This document establishes the guidelines for Simpson Strong-Tie REST APIs, to ensure that interfaces are developed securely and consistently, and are made easy to use. Please see our FAQs section for definitions of any terms.
The goals of these guidelines are:
- to provide application developers with resources to create and utilize RESTful HTTP interfaces
- to provide the smoothest possible experience for developers by providing consistent and intuitive design guidelines
- to establish a cohesive look and feel for all Simpson Strong-Tie web products and services
- to instill an "API-only" development approach where all communications between separate modules must happen via APIs
The term "API" can mean a lot of things.
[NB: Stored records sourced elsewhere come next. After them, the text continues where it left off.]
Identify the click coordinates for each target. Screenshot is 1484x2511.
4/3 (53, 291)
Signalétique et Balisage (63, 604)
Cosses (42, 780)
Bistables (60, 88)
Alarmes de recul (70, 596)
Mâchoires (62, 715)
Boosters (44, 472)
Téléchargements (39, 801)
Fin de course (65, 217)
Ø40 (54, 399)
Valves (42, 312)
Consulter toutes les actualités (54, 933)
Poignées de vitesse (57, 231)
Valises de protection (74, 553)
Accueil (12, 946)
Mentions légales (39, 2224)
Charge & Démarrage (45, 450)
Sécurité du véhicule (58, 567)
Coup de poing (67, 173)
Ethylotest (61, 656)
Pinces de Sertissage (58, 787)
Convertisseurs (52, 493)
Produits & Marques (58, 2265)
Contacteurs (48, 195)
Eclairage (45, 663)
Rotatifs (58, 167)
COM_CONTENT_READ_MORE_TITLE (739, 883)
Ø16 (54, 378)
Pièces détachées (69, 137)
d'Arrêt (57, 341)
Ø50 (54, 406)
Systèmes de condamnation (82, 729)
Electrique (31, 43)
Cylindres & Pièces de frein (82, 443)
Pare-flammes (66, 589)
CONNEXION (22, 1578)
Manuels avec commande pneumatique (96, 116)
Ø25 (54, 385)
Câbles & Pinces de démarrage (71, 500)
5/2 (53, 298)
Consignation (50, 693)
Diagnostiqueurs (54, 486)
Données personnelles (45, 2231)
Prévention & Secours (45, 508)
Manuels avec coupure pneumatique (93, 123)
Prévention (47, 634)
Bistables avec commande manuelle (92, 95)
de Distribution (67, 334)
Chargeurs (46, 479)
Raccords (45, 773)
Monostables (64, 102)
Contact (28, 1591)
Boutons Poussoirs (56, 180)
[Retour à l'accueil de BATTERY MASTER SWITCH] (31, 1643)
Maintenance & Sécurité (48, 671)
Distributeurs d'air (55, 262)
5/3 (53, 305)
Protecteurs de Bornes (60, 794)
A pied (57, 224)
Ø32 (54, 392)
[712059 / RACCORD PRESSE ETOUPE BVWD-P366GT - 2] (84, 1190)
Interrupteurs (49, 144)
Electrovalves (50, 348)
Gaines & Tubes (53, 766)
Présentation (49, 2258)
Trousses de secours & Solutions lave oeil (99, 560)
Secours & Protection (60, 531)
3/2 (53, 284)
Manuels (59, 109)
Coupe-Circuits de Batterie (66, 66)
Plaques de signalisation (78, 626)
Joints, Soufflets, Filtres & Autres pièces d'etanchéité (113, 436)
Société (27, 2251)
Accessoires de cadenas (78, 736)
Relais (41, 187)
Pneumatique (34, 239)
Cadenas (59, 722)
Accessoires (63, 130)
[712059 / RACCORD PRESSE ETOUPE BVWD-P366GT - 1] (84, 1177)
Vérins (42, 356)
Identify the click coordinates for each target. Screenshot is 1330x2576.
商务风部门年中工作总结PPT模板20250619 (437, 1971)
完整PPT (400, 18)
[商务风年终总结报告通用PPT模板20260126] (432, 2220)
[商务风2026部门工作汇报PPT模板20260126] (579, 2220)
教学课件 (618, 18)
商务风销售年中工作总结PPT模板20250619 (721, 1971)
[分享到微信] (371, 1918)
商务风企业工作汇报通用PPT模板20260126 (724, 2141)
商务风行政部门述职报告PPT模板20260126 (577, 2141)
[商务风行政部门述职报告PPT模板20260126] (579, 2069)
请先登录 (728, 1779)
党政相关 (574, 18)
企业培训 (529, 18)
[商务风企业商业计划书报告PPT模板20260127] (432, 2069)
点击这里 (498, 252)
In the context of this site, we're referring to service-level APIs that are exposed over the internet.
These guidelines do not cover programming languages or libraries used, server frameworks, or how an application might implement an API.
We need to verify that the client is valid before using the Simpson Strong-Tie system.
There are four grant types defined in the OAuth2 RFC 6749:
- Authorization Code
- Implicit
- Resource Owner Password Credentials
- Client Credentials
The Simpson Strong-Tie system currently supports only the "Client Credentials" type when acting as authorization server where the resource owner client credentials (i.e., "client_id" and "client_secret") can be used directly as an authorization grant to obtain an access token.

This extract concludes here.